Le Guin did not like to be constrained by rules, genres, or social boundaries. She pushed each one, both in her books and in her activism. She stretched expectations of women- becoming a prolific writer while remaining a full-time mother. She stretched science fiction- writing fantasy, realism, and all kinds of ungenreable novels. She stretched the walls of imagination- letting it seep into the real world and change it. This freedom of imagination is the key to all that Le Guin achieved in her memorable lifetime. She began by dreaming worlds. She wrote those worlds into being. They actualized ideas which had yet been unimagined in this world. But those who read about these worlds entered into them. And after reading them and returning to their own world her readers brought back the ideas never before dreamed. Now those ideas are permeating our own world.
This is power. This is immense power. Power which lies in words. A power that Le Guin recognized in herself and in her writing, as best seen in the Earthsea novels. Magic in Earthsea is in words: words and names. A commentator in the documentary, Neil Gaiman, remarks that there is something incredible in the fact that the “strongest magic [of Earthsea is] made of the same things as the books”: words. It is the books, the words of the books, that brought the magic of imagination to us readers in this world.

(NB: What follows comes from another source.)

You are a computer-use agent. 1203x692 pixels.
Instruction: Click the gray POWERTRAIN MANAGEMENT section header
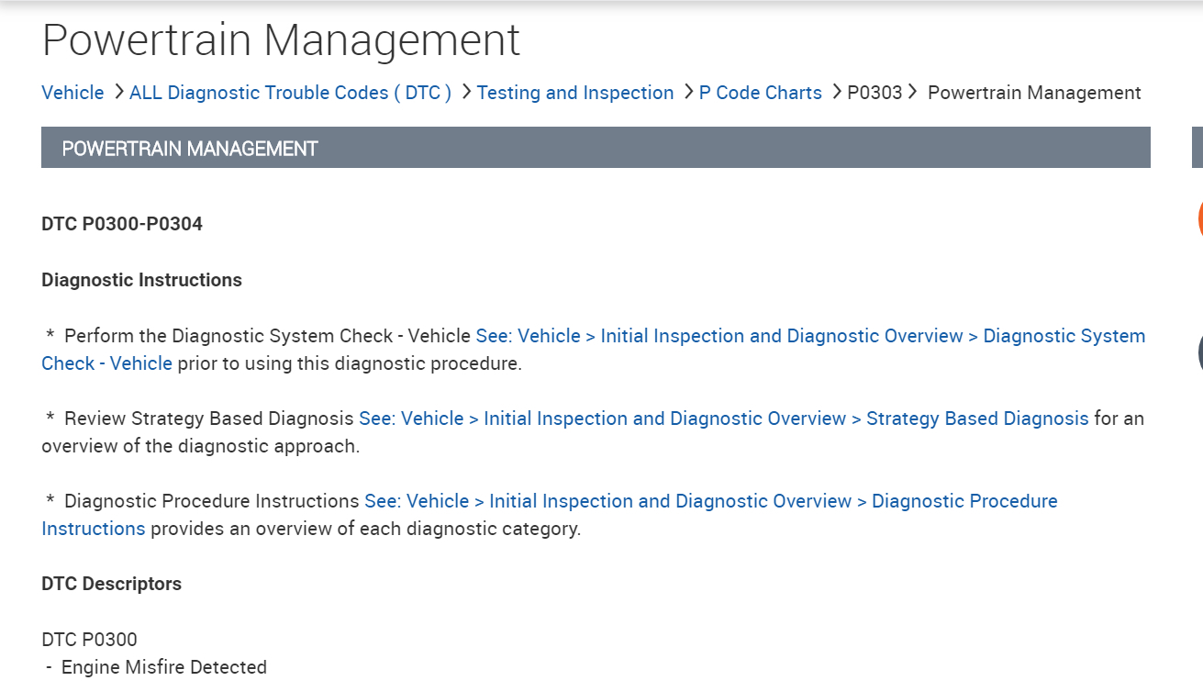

If we realize the enormity of such power, we realize that each of us, also, has this power of words. At this very moment I am evoking the power of words to tell you a story, a story meant to inspire you and spark your imagination. I can, with more or less skill, paint an image of a future world, an image of my own imagination and the inspiration of Le Guin’s words. That image can then move the imagination within you. And once our imagination has been awakened, it is almost impossible to put back to sleep.
Imagination shall draw the most beautiful thoughts you have ever discovered. Imagination shall become the drug which brings you joy, the joy of unseen yet powerfully real beauty. And beware, my friends! Once you have tasted the joy of beauty, nothing else shall satisfy you as deeply. You shall follow that path on and on, further up and further, pushing deeper and deeper into your imagination, ‘til you end up in a new world. For your journey shall not take place in your mind only. Its joy permeates all of your being, and changes who you are. And your change shall ripple out into your interactions with those around you, ‘til the world is changed. The new world you shall find shall be a world of both your imagination and your experienced life.
Ah and what a world it will be! A world not only our own, for we shall take others with us. That is the last aspect of the power of our imagination and our words. They impact and inspire others, as Le Guin’s words and imagination have inspired us. Le Guin has begun it; let us follow that path. She tells us, at the end of the film, that she is traveling with us up into her valley. We keep encountering more and more beautiful sights, and eagerly asking if each new place is our destination. But she tells us to drink in the stream and view the flowers and birds, for “we have a long way to go yet, and I can’t go without you.” Let us go with her. Let us dream and imagine worlds of beauty yet unimagined. Let us go together and bring Ursula’s worlds into this world, the world of our own dreaming, our own shaping, our own magic words.
[1] https://emcooperfilms.wordpress.com/2018/05/29/worlds-of-ursula-k-le-guin-premieres-at-sheffield-docfest-10th-june-2018/
[2] References: All quotes are from film documentary “Worlds of Ursula K. Le Guin”, produced by Arwen Curry.